- Extract to read
○ ○ ○ ○

The Metaverse: The Next Frontier for Business and Commerce
The metaverse is turning the business world on its head, flipping the script in every way. In the past, conventional business strategy models and shiny new technologies may have captured our collective minds, yet in the future, the seminal advancement of the metaverse will unleash our collective minds. This audacious revolution will require a completely different way of thinking, one in which businesses must boldly leap into the next horizon of their growth.
As Citigroup Investment Bank stated in 2022, the total addressable market (TAM) for the metaverse economy is between $8 trillion and $13 trillion. Goldman Sachs puts the TAM at $12.5 trillion, assuming one-third of the digital economy shifts into virtual worlds and then expands by 25%. To put this in context, the total global gross domestic product (GDP) in 2021 was $96.2 trillion. These vast prospects are a rallying cry for businesses, entrepreneurs, creatives and others to enter the metaverse to enable socioeconomic and cultural dynamism.
According to geopolitical analyst Peter Zeihan, the world is experiencing unpredicted change. Supply chains are breaking down, demographics are collapsing, the climate emergency and fears of inflation and economic troubles are rising. He sums it up, stating, “Just as geopolitics tells us that the free trade era is closing, demography tells us that the era of consumption-driven growth that has been the economic norm for seventy years is coming to an unceremonious end”. These challenges cause forward-looking visibility to be incredibly challenging, which makes it difficult, if not impossible, to produce workable solutions using the current economic tools. The world needs an entirely new way of approaching the problem.
Jamie Damion, the Chairman of the Board and Chief Executive Officer of JPMorgan Chase & Company, reinforced the challenges present in the world: geopolitical tension, high inflation, waning consumer confidence, the uncertainty about how high rates have to go and the never-before-seen quantitative tightening and their effects on global liquidity are very likely to have negative consequences on the global economy sometime down the road. Yet, in numerous ways, this is a tale of two words. According to Scott Galloway, from a macro standpoint, the world is much wealthier, has more freedoms and is better educated than ever:
- In 1980, 40% of the people in the world lived in extreme poverty; in 2022, that number was less than 20%
- In 1980, 44% of people didn’t have democratic rights; in 2022, that number dropped to 25%
- Children born in 1980 could expect to live 63 years, and now that number has increased by a decade.
- In 1980, 30% of people over 15 years old were not formally educated; today, that number is down by 50%
Yet, the one undeniable aspect of the world is that it’s increasingly dynamic. Herein lies the opportunity for businesses to invest in the metaverse, by applying Persistent Utility, a strategic methodology and mindset for providing an ongoing service loop across three audiences:
- Those who build the metaverse
- Consumers who benefit from the metaverse
- Businesses that are expanding
Gaming provides a glimpse into the business growth opportunities in the metaverse, and the influence of gaming on the metaverse is already changing enterprises and businesses, enabling greater collaboration and innovation. Let’s briefly examine a few of these changes here.
- Sales and marketing. The immersive experiences the metaverse offers will allow customers to see and feel products, creating a more lifelike communication without needing to be physically present.

○ ○ ○ ○

- Set problem A
How many lines of the rows contain the string "width", matching case exactly? Reply with the number alone.
The metaverse article and the rows below have no connection to each other.

○ ○ ○ ○

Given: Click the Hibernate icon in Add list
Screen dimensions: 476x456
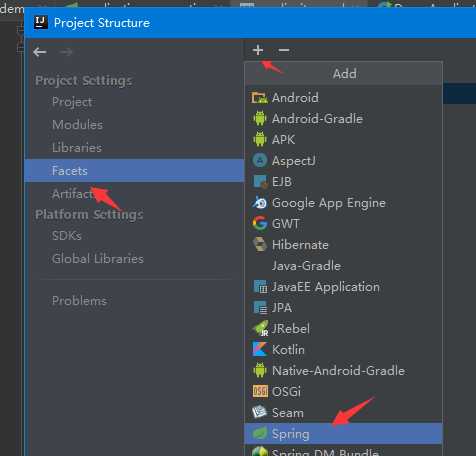Looking at the screenshot, I should [x=260, y=244].
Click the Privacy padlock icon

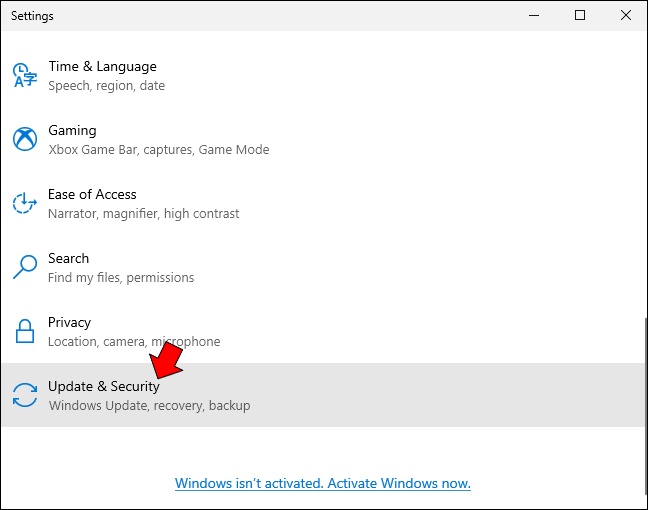click(x=24, y=331)
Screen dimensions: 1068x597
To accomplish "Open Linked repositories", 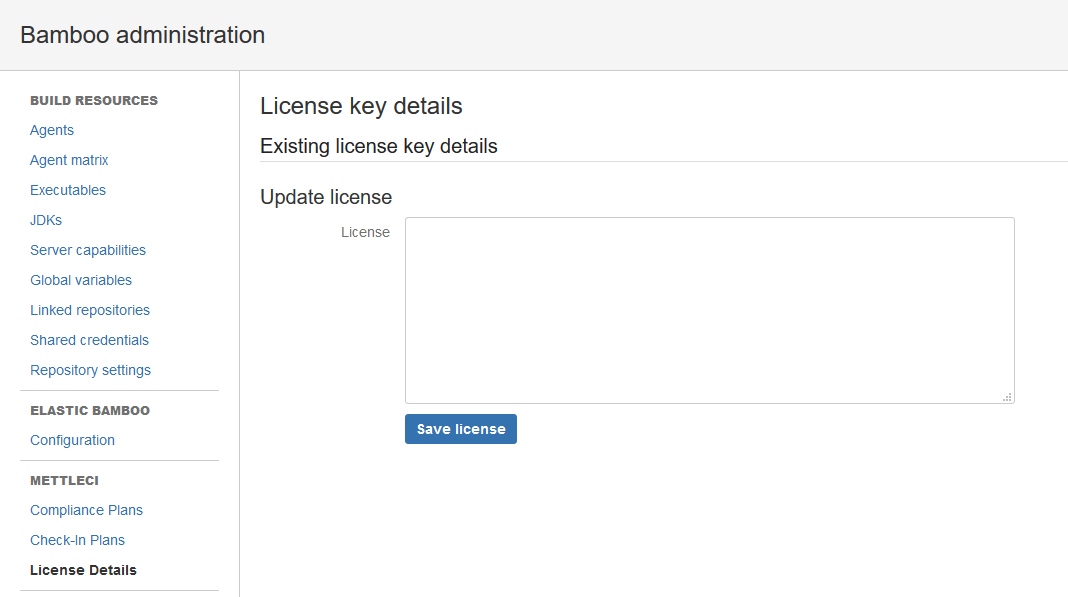I will 90,310.
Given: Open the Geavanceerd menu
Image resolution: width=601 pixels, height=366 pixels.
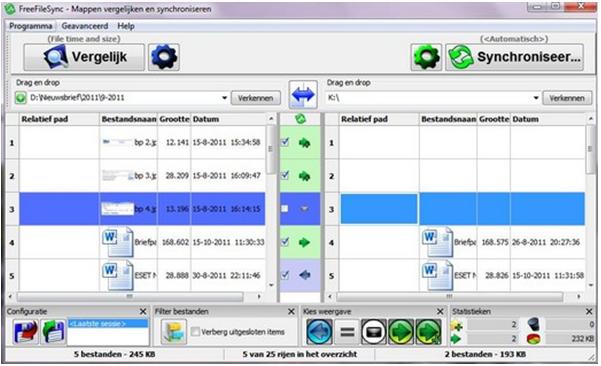Looking at the screenshot, I should 85,26.
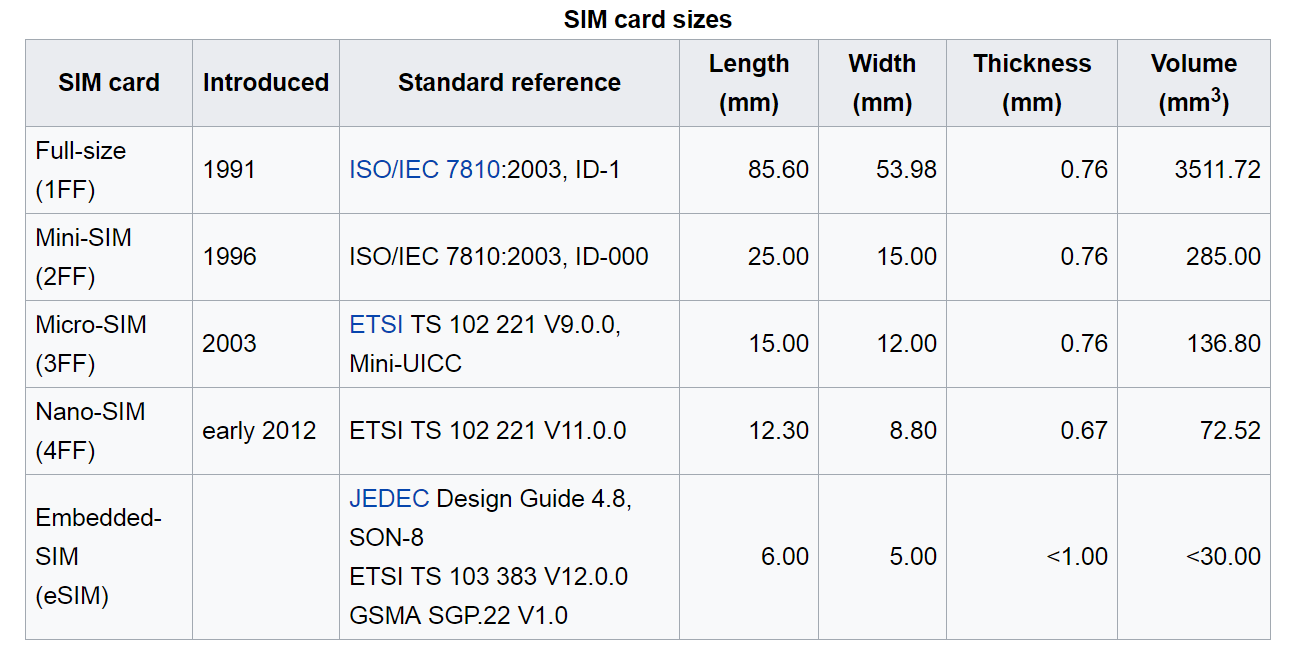Select the 'Nano-SIM (4FF)' cell
This screenshot has width=1289, height=663.
tap(90, 431)
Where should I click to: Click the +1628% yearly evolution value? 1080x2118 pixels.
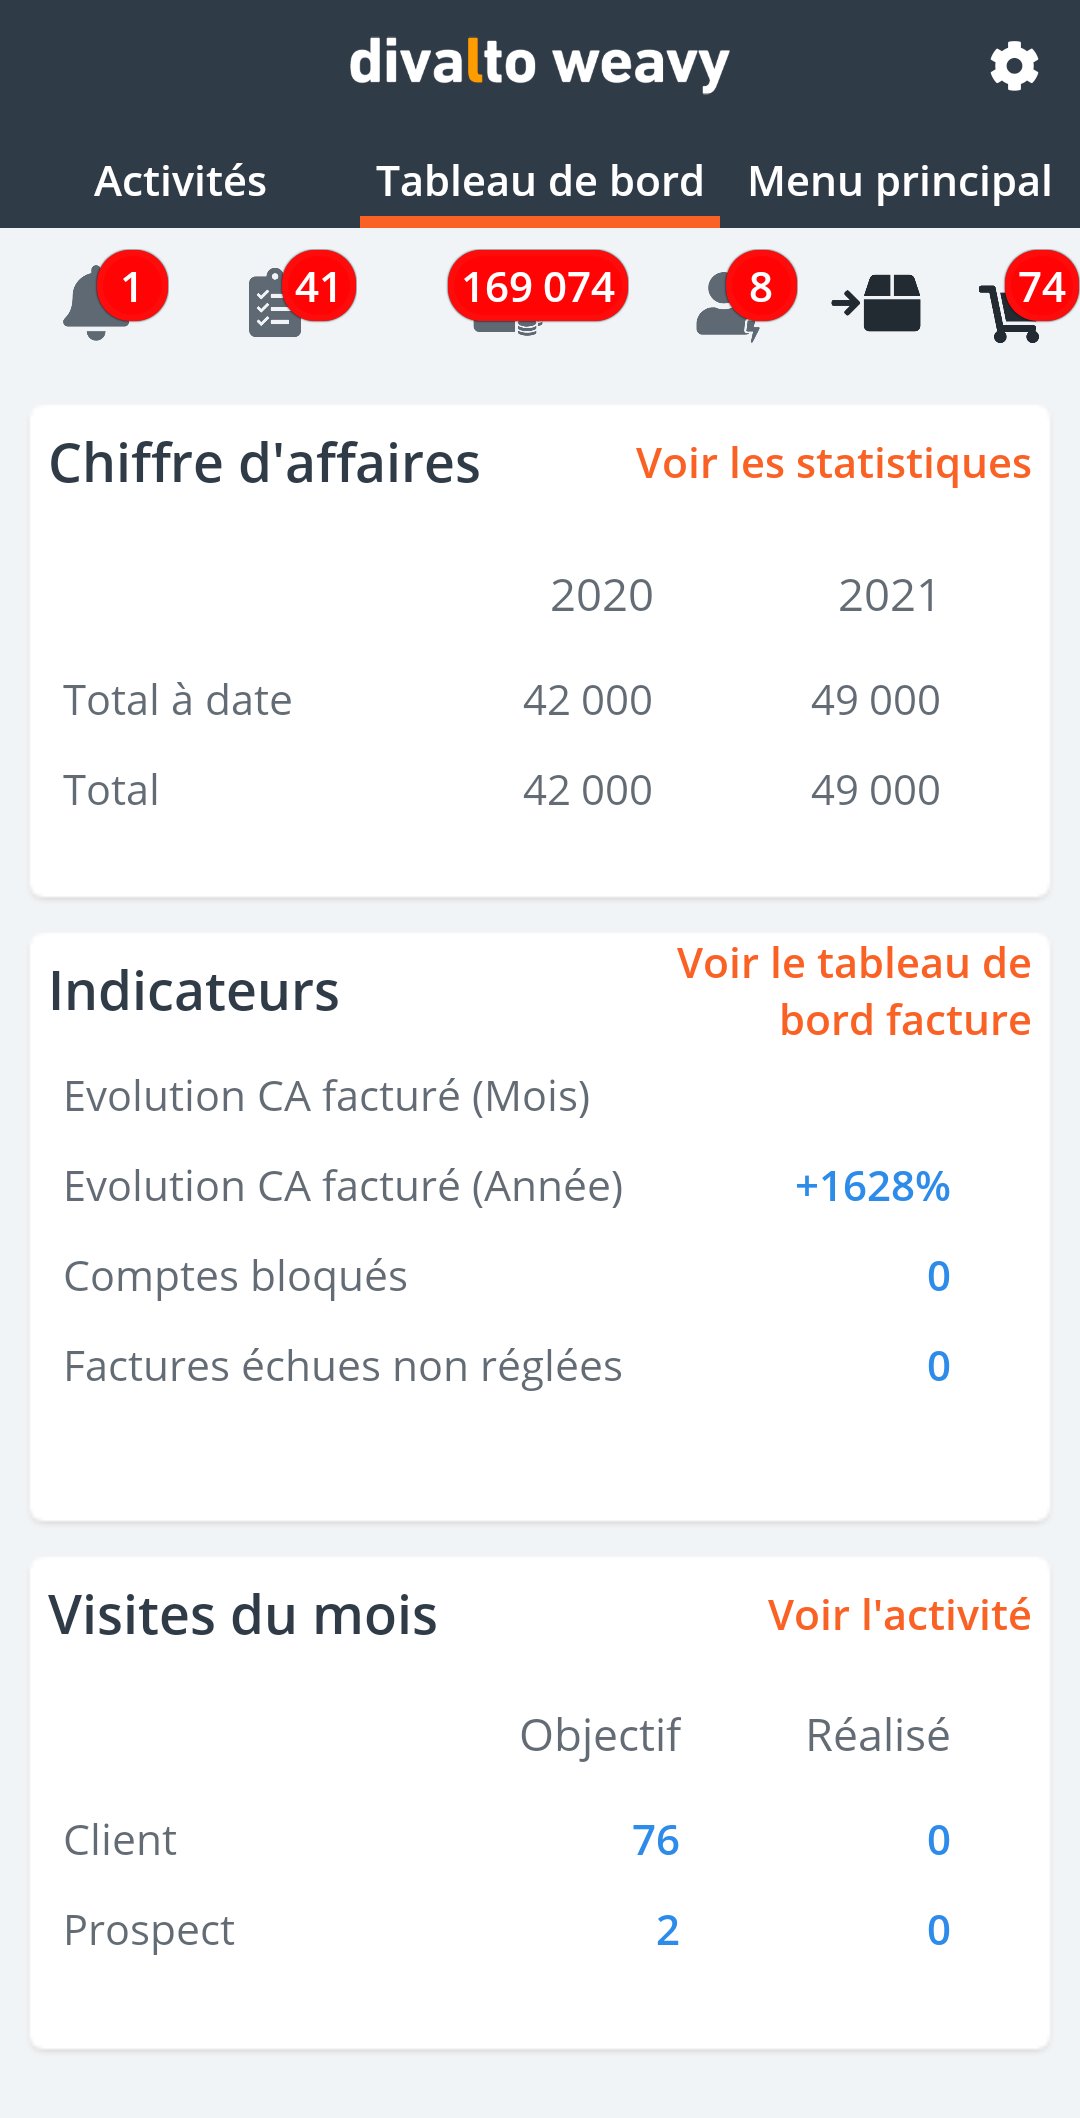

○ ○ ○ ○

- Set problem B
Please reproduce the metaverse article between "- Sales and" and "be physically present.", inclusive, with "customers" replaced by "shoppers".

- Written solution A
2

- Written solution B
- Sales and marketing. The immersive experiences the metaverse offers will allow shoppers to see and feel products, creating a more lifelike communication without needing to be physically present.